Source excerpt
<<<<
33

I have Set of that structure. I do not have duplicates but when I call: set.add(element) -> and there is already exact element I would like the old to be replaced.

import java.io.*;

public class WordInfo implements Serializable {
    File plik;
    Integer wystapienia;

    public WordInfo(File plik, Integer wystapienia) {
        this.plik = plik;
        this.wystapienia = wystapienia;
    }

    public String toString() {
    //  if (plik.getAbsolutePath().contains("src") && wystapienia != 0)
            return plik.getAbsolutePath() + "\tWYSTAPIEN " + wystapienia;
    //  return "";
    }
    @Override
    public boolean equals(Object obj) {
        if(this == obj) return true;
        if(!(obj instanceof WordInfo)) return false;
        return this.plik.equals(((WordInfo) obj).plik);
    }

    @Override
    public int hashCode() {        
        return this.plik.hashCode();
    }
}
5
  • Unable to understand the relation between the code snippet and the question. Can you explain, where is the Set it in your code? Also, if your objects are exactly same, then why you want to replace? Nov 19 '12 at 4:15
  • @YogendraSingh - OP wants to be able to replace an old WordInfo in a set with a newer one that equals() the old one but is not the same object. (Note that the equals() test ignores the value of wystapienia.)
>>>>
Word and element location data
<<<<
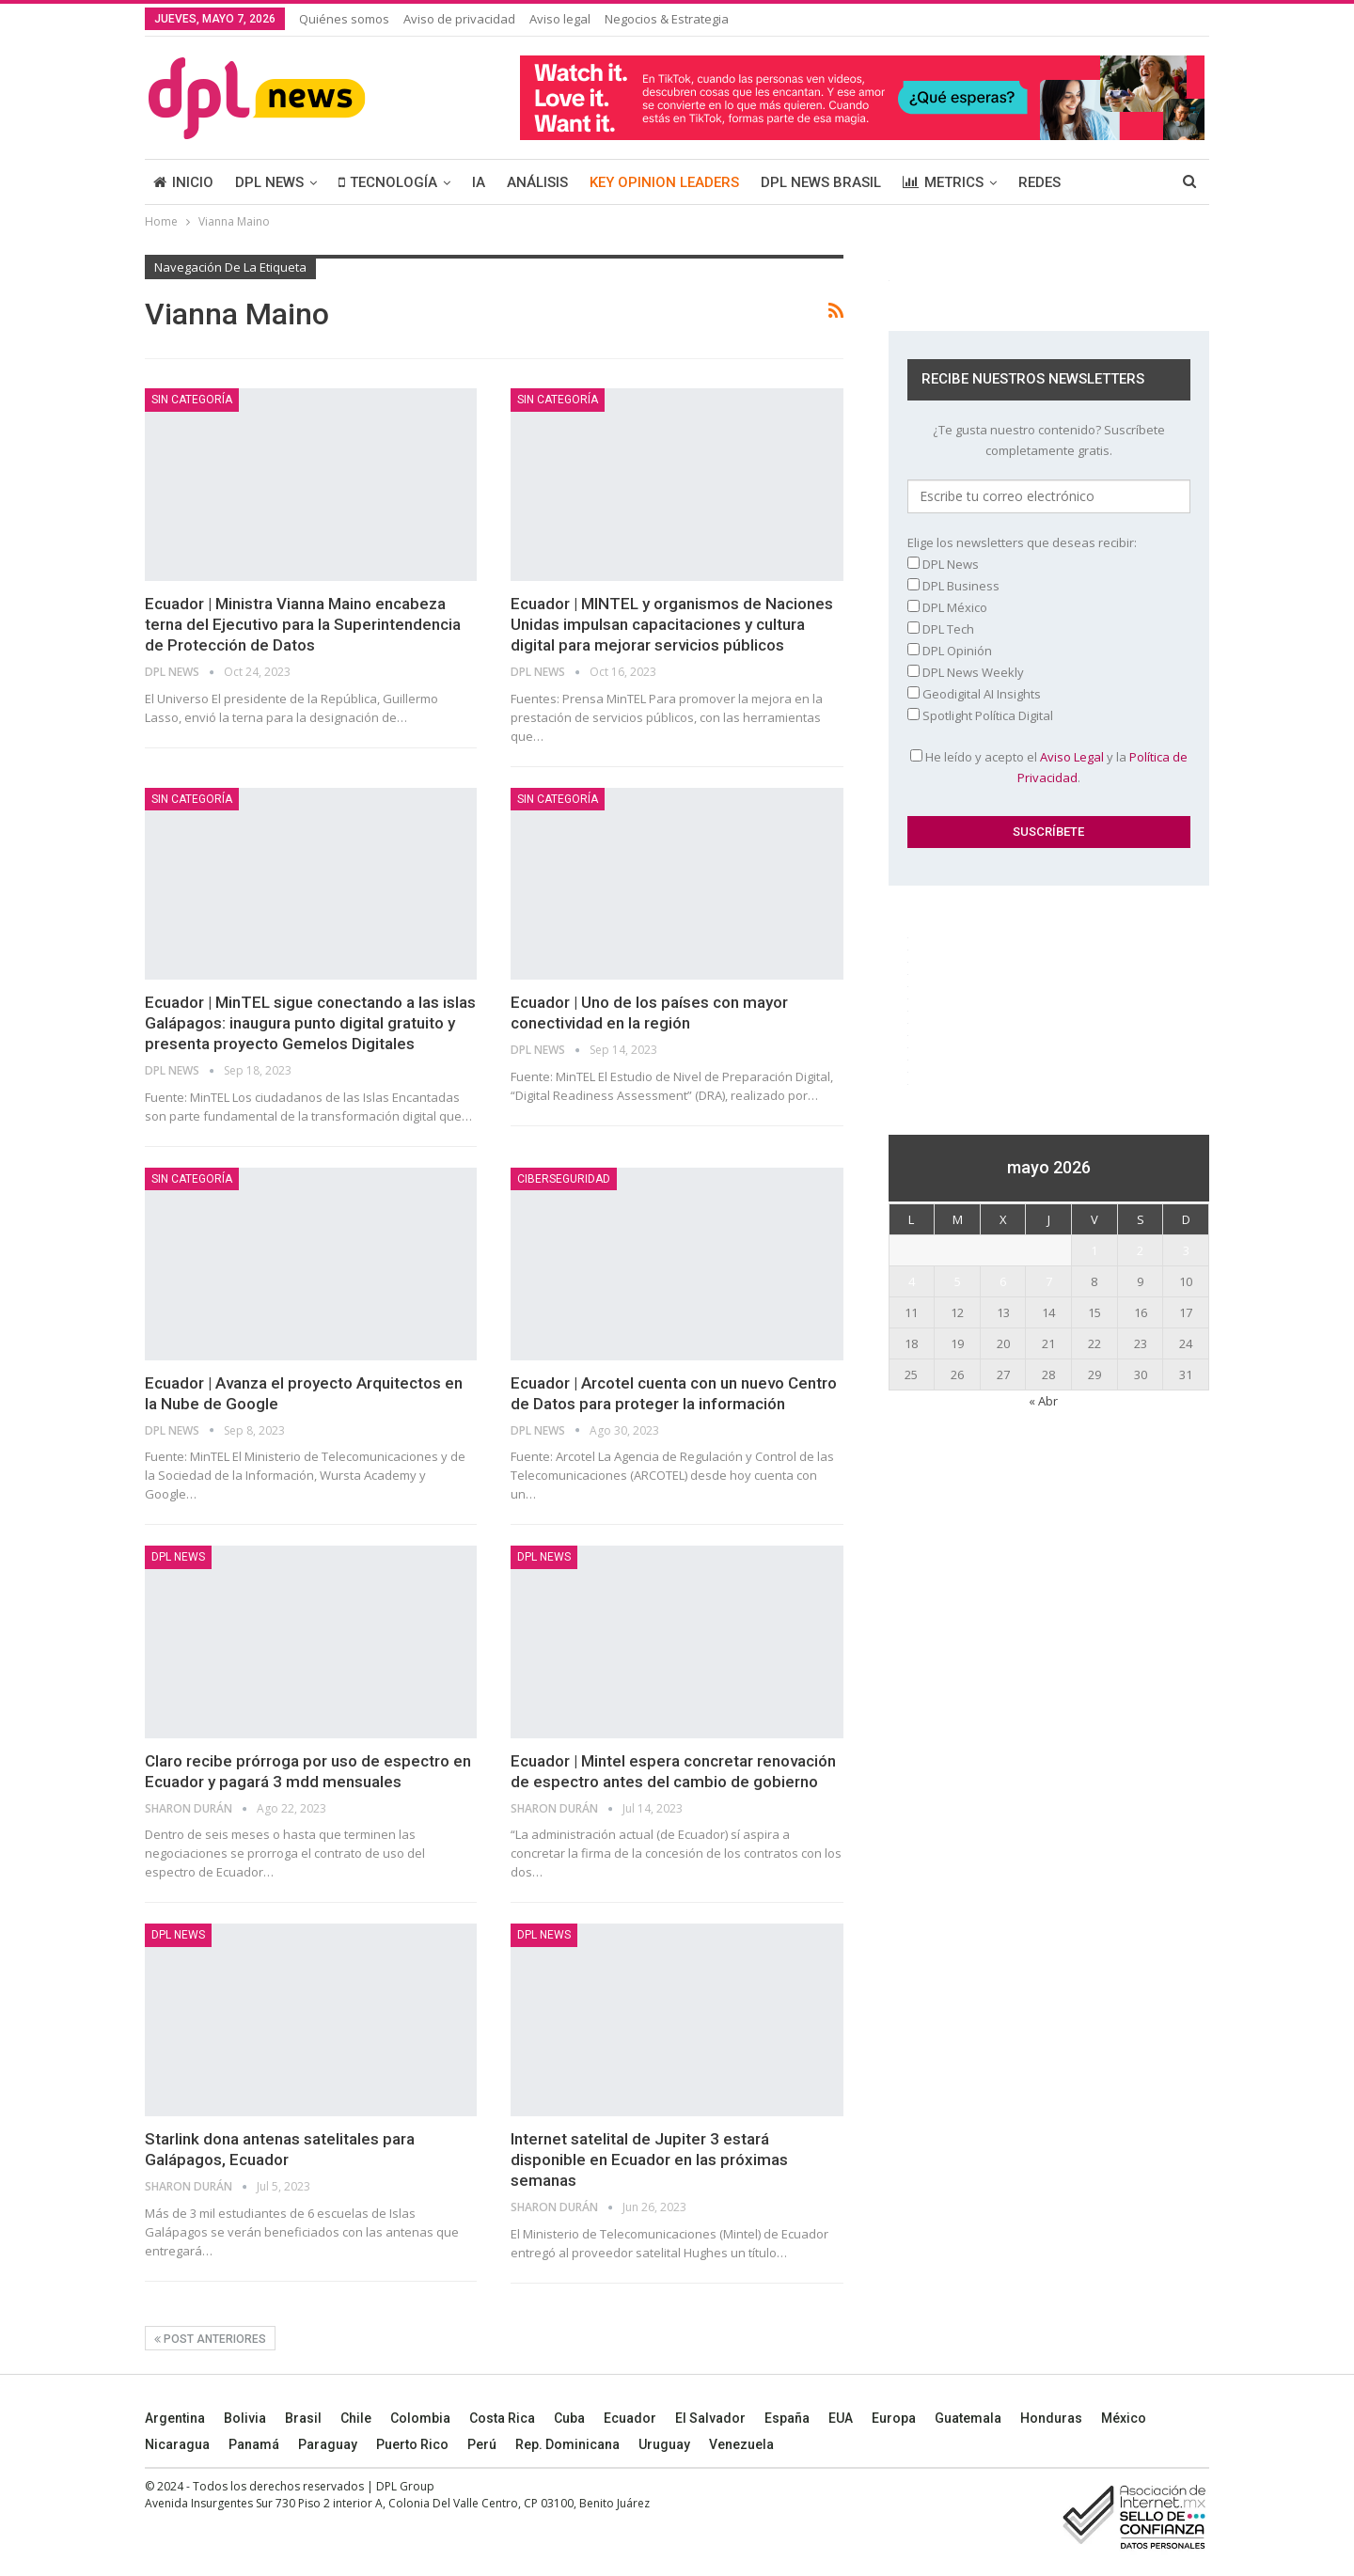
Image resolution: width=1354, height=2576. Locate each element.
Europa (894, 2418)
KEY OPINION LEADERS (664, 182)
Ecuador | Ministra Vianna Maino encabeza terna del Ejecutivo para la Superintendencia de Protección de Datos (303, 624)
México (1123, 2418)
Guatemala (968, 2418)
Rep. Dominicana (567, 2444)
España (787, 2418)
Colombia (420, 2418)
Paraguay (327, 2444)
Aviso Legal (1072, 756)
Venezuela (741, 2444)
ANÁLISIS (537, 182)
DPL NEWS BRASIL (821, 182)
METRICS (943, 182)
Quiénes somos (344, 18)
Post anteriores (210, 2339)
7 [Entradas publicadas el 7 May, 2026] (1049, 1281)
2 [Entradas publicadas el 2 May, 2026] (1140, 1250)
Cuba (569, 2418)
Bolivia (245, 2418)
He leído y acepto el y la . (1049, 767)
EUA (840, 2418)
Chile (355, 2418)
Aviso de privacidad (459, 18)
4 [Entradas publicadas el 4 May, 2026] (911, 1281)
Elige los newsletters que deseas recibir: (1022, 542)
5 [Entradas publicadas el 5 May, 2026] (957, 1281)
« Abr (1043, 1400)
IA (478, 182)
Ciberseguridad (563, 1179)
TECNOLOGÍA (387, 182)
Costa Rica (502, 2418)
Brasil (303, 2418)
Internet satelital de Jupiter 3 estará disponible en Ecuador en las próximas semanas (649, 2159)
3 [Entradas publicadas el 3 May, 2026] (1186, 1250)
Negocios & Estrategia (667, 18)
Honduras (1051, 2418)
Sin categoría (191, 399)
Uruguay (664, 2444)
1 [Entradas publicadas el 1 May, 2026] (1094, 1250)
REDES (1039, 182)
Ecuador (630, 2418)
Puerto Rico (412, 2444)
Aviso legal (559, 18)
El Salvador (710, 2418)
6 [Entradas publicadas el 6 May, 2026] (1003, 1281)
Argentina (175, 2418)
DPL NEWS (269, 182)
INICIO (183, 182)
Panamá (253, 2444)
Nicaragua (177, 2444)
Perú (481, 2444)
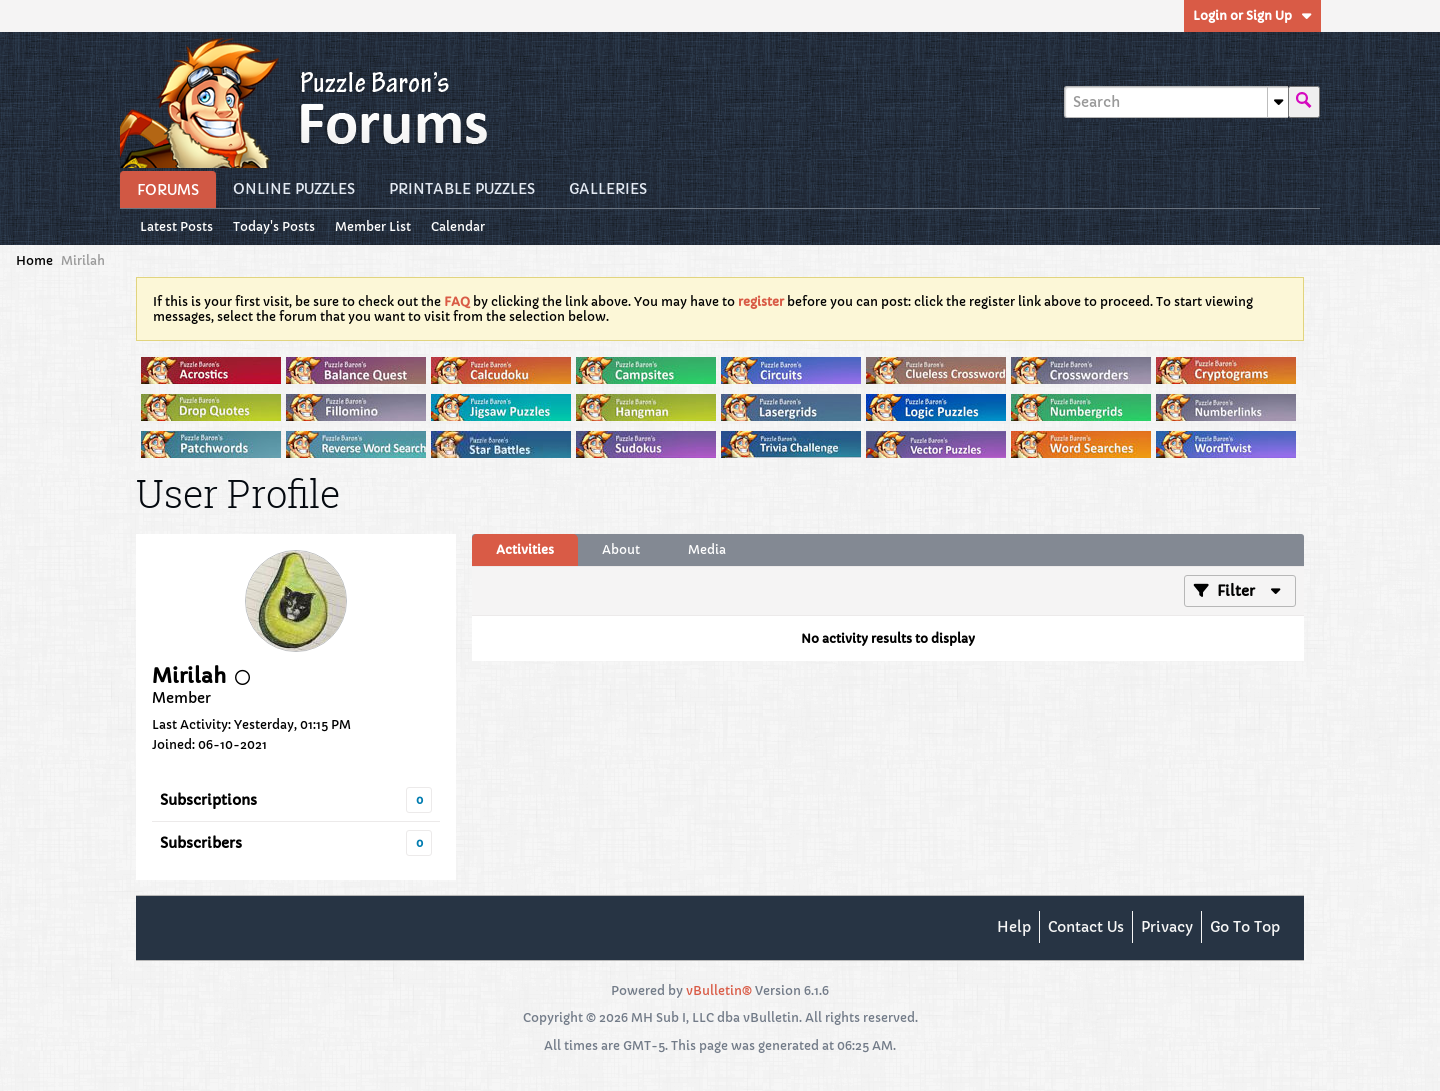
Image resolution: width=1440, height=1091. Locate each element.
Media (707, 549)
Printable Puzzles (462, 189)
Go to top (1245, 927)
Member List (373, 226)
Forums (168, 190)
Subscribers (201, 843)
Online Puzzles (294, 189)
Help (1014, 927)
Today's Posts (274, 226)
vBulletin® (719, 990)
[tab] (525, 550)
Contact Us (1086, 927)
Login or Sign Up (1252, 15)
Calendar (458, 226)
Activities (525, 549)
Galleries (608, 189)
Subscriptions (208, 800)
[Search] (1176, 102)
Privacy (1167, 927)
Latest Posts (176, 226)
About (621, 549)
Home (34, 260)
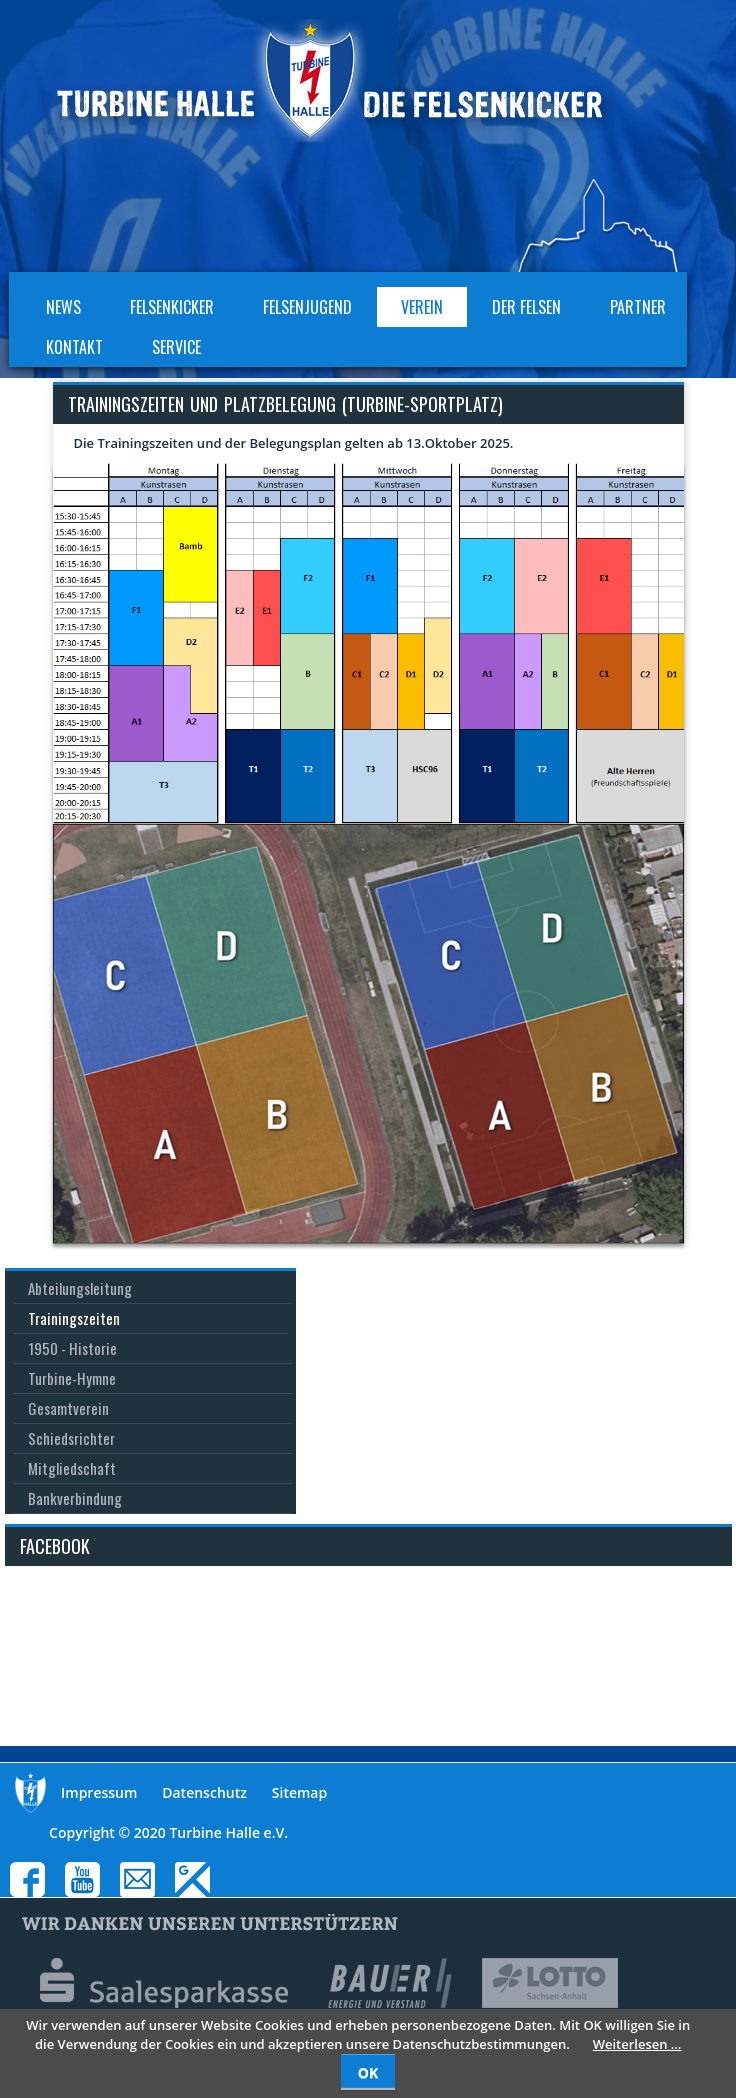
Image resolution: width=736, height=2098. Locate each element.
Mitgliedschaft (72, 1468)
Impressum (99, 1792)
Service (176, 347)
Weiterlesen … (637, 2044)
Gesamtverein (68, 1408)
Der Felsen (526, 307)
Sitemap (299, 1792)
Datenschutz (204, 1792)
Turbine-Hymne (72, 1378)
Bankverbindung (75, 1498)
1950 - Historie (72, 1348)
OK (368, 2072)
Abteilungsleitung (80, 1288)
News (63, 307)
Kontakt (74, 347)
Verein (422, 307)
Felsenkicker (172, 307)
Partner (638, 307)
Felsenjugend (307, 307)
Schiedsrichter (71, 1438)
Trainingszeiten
>>>>
Short task A
From the Java Set question, return everything from "public WordInfo(File plik, Integer" down to "wystapienia != 0)".
Short task B
In the Java Set question, which field does the equals() method of WordInfo compare?

Solution A
public WordInfo(File plik, Integer wystapienia) {
        this.plik = plik;
        this.wystapienia = wystapienia;
    }

    public String toString() {
    //  if (plik.getAbsolutePath().contains("src") && wystapienia != 0)

Solution B
It compares only the plik field and ignores the value of wystapienia.